Да и дома вроде одного возраста были, и той же архитектуры, основательной, громоздкой. Но открытыми они какими-то виделись, распахнутыми всем и каждому, добродушными и посмеивающимися. То ли солнце переулок щедрее одаривало, то ли прохожие многочисленные живее и теплее его делали, то ли жэковские работники пожизнерадостней были — светлыми, яркими красками дома обновляли, но нельзя было без удовольствия по нему пройтись, в каком бы настроении ни пребывал, какие бы заботы ни одолевали…

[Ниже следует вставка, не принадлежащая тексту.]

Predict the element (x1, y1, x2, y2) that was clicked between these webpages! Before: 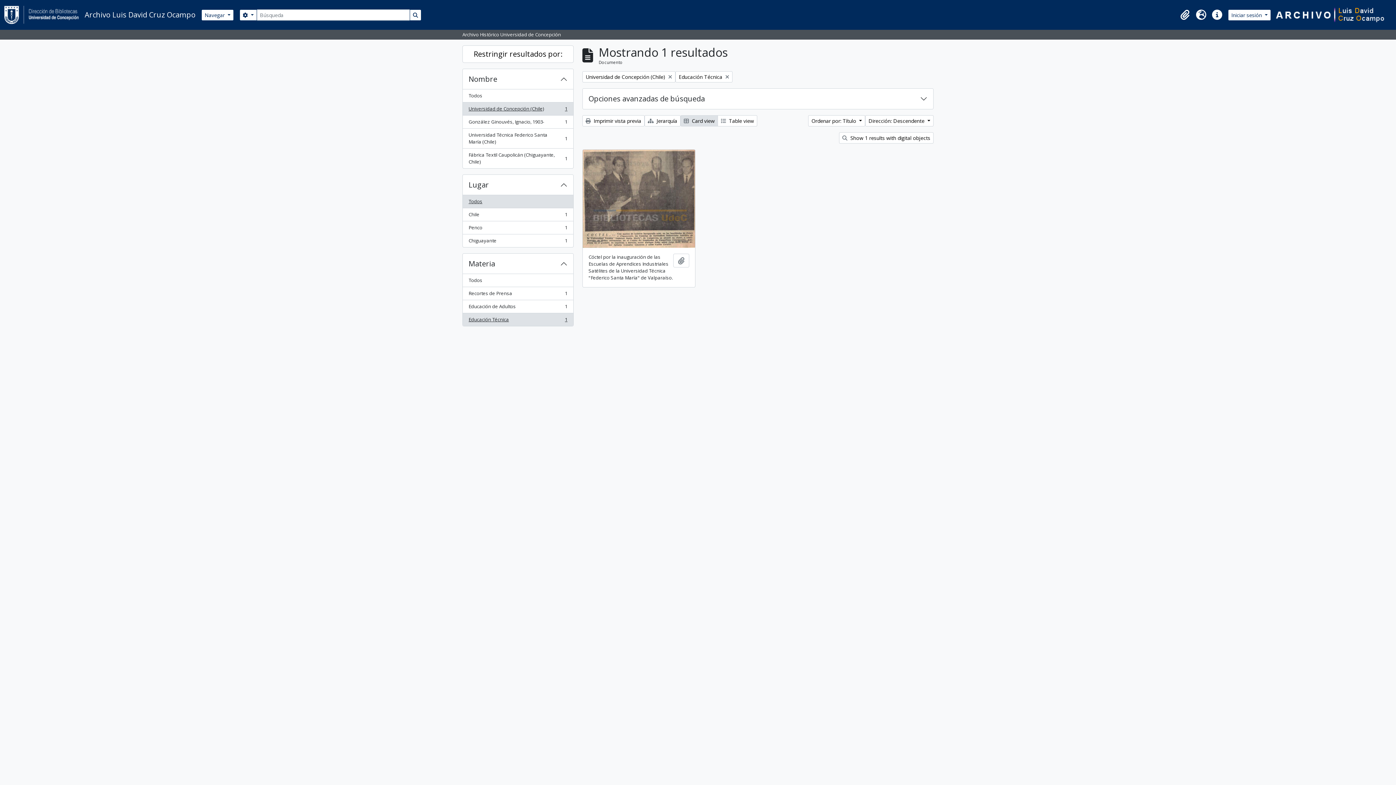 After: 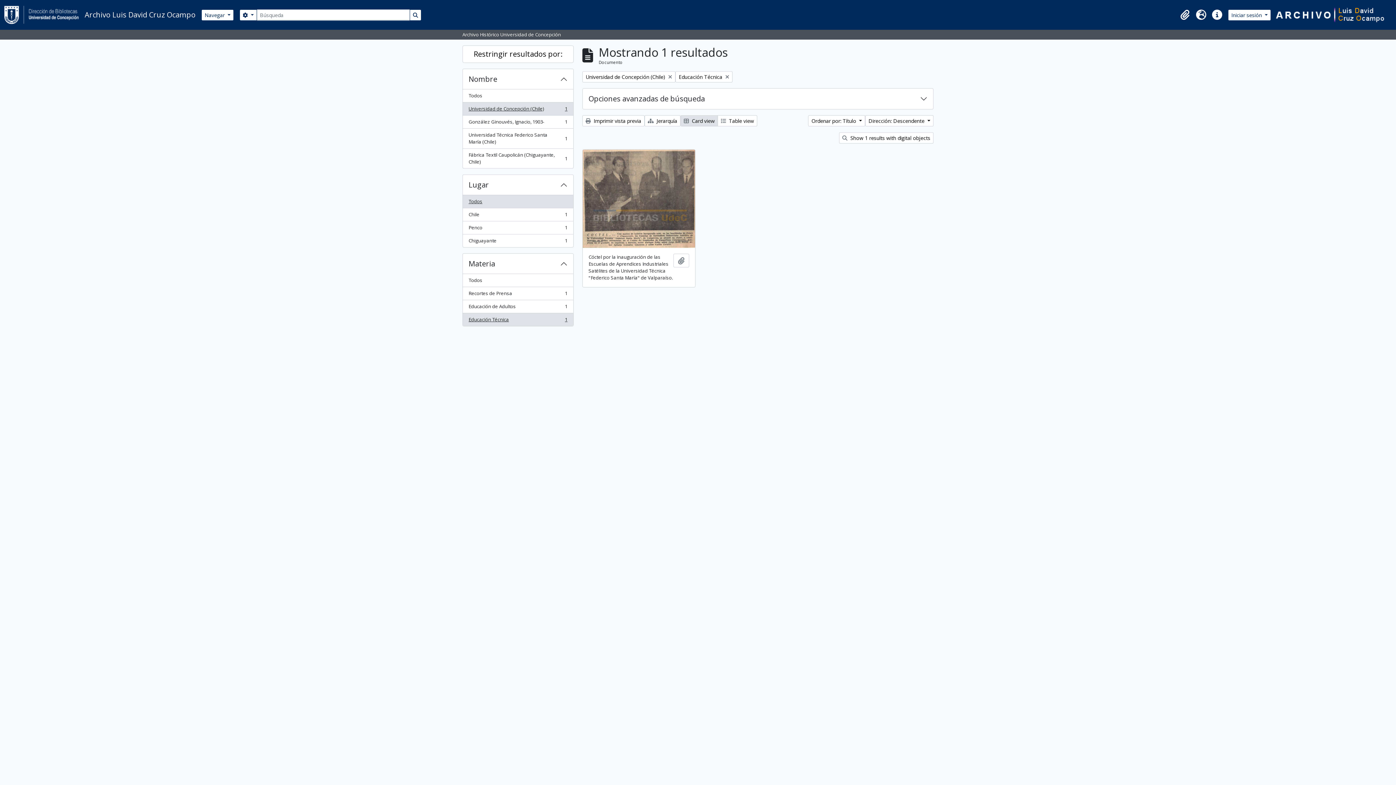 Action: bbox: (680, 115, 718, 126) label:  Card view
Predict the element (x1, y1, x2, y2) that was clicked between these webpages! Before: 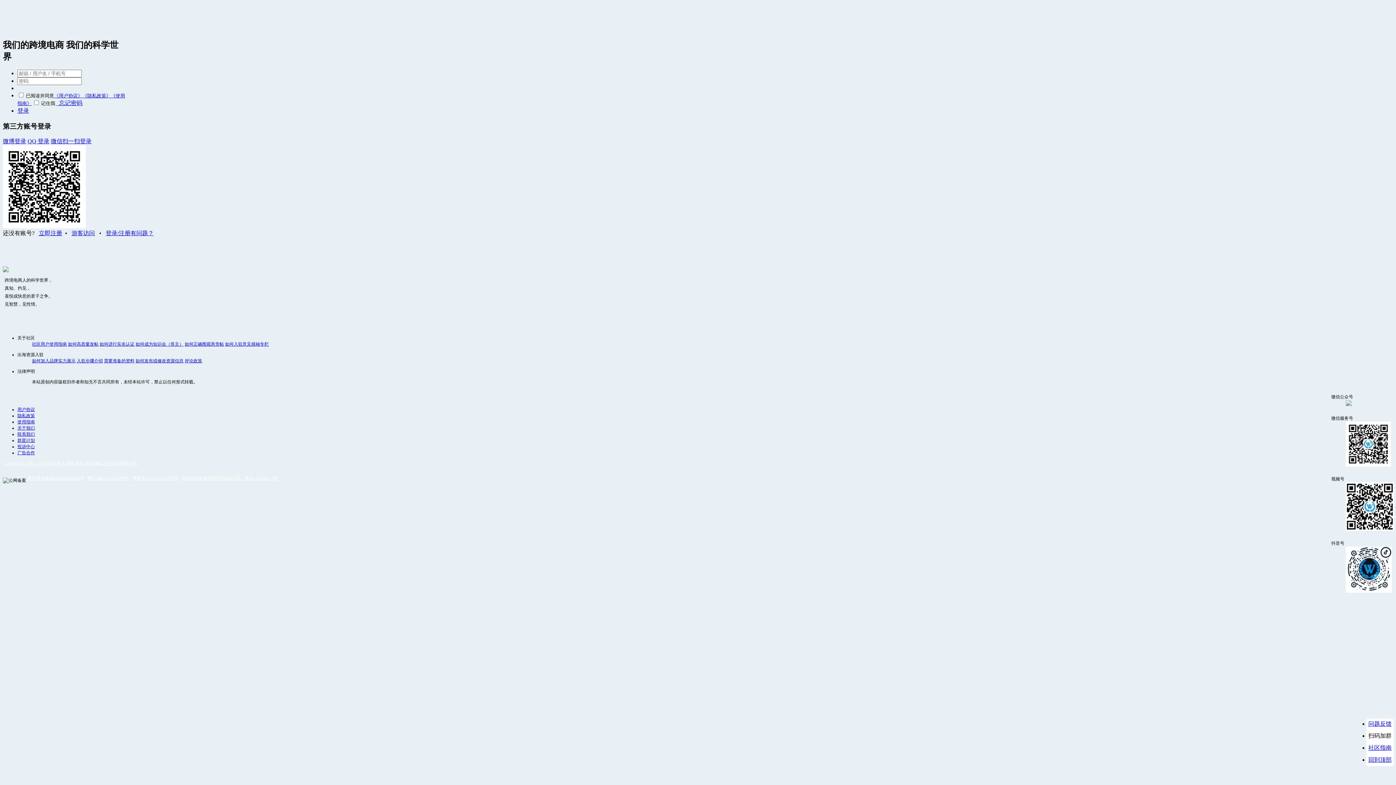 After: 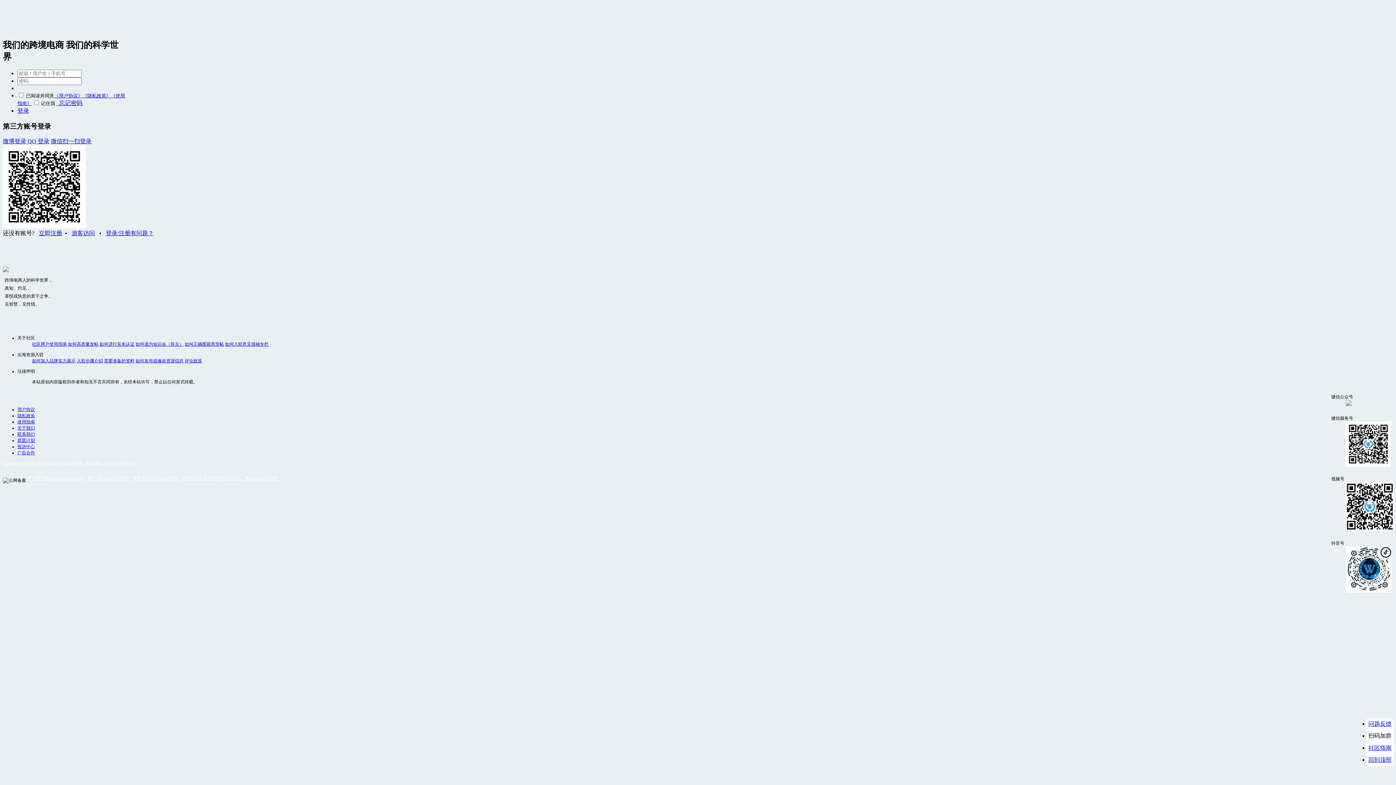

На сей раз Вадим по-другому себя приодел, чтобы узнать было трудно, если кто из недавних знакомцев встретится — Лео, Витя или тот, в кепке из кожзаменителя. «Ну прямо Шерлок Холмс какой-то», — усмехнувшись, подумал он, когда собирался. Был он в брюках вельветовых, старых, заношенных, пузырящихся на коленях; в просторной рубашке, линяло-голубоватой, с короткими рукавами, в кепочке с длиннющим козырьком из потертой джинсовой ткани, на глазах темные очки, «фирменные», модные. На шее висел фотоаппарат, под мышкой зажата тренога под него. Ну что ж, ни дать ни взять разухабистый, развязный «киношник» из мелких — ассистент какой-нибудь, помощник режиссера. Натуру для съемок подыскивает. Для начала он неторопливо прошелся по одной стороне, затем по другой, заинтересованно на дома глазея, то и дело экспонометр вынимая, — в роль входил. Потом в «Диету» зашел — чистенький прохладный магазинчик, вкусно пахнущий сыром и творогом; отметил, что тут имеется кафетерий и окно его прямо на ворота нужного двора выходит, — в случае чего можно воспользоваться. Выйдя из магазина, постоял, деловито озираясь, и решительно направился к этому, самому нужному ему дому. Миновал тяжелые, чугунные, тяжеловесные, с незапамятных времен, видать, установленные ворота и очутился в уютном, тенистом, аккуратном дворике четырехэтажного старинного особняка.
Лавочек возле подъездов не было, и это Вадима огорчило. План у него был простой и единственно, как ему казалось, возможный: попытаться заинтересовать, а потом разговорить завсегдатаев подъездных лавочек. Ему почему-то казалось, что именно в таких дворах стариков и старушек, вышедших в полдень погреться и подышать свежим воздухом, должно быть хоть пруд пруди, а здесь никого. Он поморщился недовольно, раздумывая, потер подбородок, повернулся влево, потом вправо и едва сдержал смешок облегчения. Нет, шалишь, брат, — все четко он рассчитал.